Será mais por aí do que por grandes sermões teóricos. Colocar um livro “à disposição” (daí ter escrito o Lobo Mau), não é mal pensado, mas sem se ser impositivo. Mais uma vez, os exemplos do quotidiano, das notícias ou das séries televisivas e filmes, podem ajudar a espoletar o debate.
Se o/a meu/minha filho/a me pedir para o/a namorado/a vir cá dormir a casa, o que lhe digo? A partir de que idade isso é “aceitável”?
Dependerá de cada família, mas pessoalmente acho que não deve ser uma banalidade, e não na adolescência. Primeiro, há que manter uma barreira natural e saudável entre pais e filhos, e a intimidade sexual é um campo onde isso tem de ser muito exercitado.
Depois, porque qualquer situação que provoque mal-estar ou voyeurismo é má. Finalmente, porque um pouco de transgressão, de “aproveitar as minioportunidades”, como antigamente “o banco de trás do carro” ou outra coisa qualquer dão algum sal e prazer às relações, dão mais vertigem, o que é essencial, e conferem o grau de intimidade e cumplicidade a dois que são necessárias a um bom relacionamento sexual e afetivo, de tipo conjugal.
Sei que muitos jovens partilham fotos íntimas com os/as namorados/as e até amigos/as. Isso preocupa-me, pois receio o ciberbullying.
Sim. Como tudo na internet, o que lá se coloca fica para sempre. Não é propriamente o caso de “what happens in Vegas, stays in Vegas!” Aqui fica para todos, é partilhado, e tantas vezes, quando termina a relação, há atos vingativos com consequências trágicas.

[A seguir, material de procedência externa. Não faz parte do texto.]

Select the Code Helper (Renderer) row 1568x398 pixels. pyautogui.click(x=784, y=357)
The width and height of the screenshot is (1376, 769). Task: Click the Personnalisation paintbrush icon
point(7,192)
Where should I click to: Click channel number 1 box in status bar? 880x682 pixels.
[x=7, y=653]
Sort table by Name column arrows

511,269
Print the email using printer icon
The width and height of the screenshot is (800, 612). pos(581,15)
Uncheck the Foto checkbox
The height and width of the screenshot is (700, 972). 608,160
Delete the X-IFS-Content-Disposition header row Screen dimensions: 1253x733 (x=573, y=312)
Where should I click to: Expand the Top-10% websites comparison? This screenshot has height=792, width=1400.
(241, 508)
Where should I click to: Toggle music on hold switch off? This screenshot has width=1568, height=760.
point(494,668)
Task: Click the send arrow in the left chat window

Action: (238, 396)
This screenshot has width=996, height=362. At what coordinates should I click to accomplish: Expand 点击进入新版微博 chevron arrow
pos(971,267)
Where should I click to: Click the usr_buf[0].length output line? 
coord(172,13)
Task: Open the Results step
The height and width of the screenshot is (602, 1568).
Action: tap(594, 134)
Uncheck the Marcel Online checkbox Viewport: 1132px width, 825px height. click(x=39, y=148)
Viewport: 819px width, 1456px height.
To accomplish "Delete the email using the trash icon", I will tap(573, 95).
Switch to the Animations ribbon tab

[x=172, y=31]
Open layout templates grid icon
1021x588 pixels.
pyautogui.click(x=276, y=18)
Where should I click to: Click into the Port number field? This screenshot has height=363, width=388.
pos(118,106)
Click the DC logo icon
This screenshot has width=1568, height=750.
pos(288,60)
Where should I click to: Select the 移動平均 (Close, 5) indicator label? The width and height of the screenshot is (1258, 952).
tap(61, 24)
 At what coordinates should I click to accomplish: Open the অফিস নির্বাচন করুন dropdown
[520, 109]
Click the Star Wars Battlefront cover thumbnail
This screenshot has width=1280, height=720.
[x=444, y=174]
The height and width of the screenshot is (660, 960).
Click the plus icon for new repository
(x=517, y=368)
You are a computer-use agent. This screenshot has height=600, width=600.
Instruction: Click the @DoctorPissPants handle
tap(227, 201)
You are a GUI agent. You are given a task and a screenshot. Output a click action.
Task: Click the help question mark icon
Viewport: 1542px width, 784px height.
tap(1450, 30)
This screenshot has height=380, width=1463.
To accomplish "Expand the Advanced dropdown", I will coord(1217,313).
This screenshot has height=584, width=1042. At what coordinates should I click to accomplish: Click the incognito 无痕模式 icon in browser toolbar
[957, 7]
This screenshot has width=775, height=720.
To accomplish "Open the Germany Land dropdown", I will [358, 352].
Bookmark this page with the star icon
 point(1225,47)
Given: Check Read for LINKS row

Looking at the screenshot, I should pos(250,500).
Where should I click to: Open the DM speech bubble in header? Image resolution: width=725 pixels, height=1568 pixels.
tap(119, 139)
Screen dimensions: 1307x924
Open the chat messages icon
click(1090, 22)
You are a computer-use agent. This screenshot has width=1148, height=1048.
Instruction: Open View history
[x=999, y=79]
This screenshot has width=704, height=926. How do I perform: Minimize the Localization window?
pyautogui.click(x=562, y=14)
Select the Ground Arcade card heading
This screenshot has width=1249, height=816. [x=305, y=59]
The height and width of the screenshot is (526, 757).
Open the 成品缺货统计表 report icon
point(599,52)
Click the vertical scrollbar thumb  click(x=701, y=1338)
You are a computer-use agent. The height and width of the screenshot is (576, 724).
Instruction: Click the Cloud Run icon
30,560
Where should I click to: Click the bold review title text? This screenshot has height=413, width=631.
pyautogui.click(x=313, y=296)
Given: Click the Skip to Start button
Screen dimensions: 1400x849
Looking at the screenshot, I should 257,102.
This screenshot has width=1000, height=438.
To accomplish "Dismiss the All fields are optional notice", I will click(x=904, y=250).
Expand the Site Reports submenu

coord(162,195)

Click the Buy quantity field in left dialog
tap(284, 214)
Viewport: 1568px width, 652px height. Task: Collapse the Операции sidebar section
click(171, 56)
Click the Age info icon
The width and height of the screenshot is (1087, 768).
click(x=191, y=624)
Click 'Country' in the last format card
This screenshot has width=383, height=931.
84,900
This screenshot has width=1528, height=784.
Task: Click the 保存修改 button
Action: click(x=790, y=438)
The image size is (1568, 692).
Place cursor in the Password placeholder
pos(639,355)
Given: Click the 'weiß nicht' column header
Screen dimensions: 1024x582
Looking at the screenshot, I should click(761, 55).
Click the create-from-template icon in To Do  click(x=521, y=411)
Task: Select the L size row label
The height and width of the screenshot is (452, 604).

Não se devem colocar fotografias ou vídeos desses na internet ou enviar por Whatsapp ou o que seja. Aliás, há que inverter esta ideia de que as coisas e os momentos têm de ser sufragados por likes. Não. Os momentos são para serem vividos por si próprios, e o que é bom é o que fica na memória, com um grau elevado de cumplicidade entre duas pessoas. Os “segredos” a dois são fundamentais, e não esta partilha para sete mil milhões de almas.
Devo falar aos meus filhos sobre abuso sexual? Gostava que estivesse de sobreaviso, mas não sei como abordar o assunto nem a partir de que idade esta conversa fará sentido.
Este tipo de temas, sensíveis e por vezes difíceis, devem ser abordados desde sempre, sem mais informação do que a necessária, com uma linguagem e conceitos compreensíveis pela criança/adolescente e, sobretudo, a propósito de situações do quotidiano, da literatura, dos filmes e séries, etc. Se se fala nos noticiários da TV sobre o Papa a pedir desculpa pela vergonha dos abusos sexuais, há que explicar à criança que está a assistir o que aquilo significa, mas sem pormenores mórbidos ou incompreensíveis.
Existindo abusos, violações, assédio e tanta coisa mais, há que manter sempre a esperança de relações afetuosas, amorosas, quase puras, e plenas de paixão. Se separarmos o conceito de felicidade relacional dos casos pontuais (mas gravíssimos) de abusos, creio que a s crianças entenderão que não estão destinadas obrigatoriamente a serem abusadas, e que, pelo contrário, se terão de defender para alcançarem relações de plenitude, de amor e de respeito. Respeito é uma palavra que deves ser usada aqui e em todas as situações relacionais.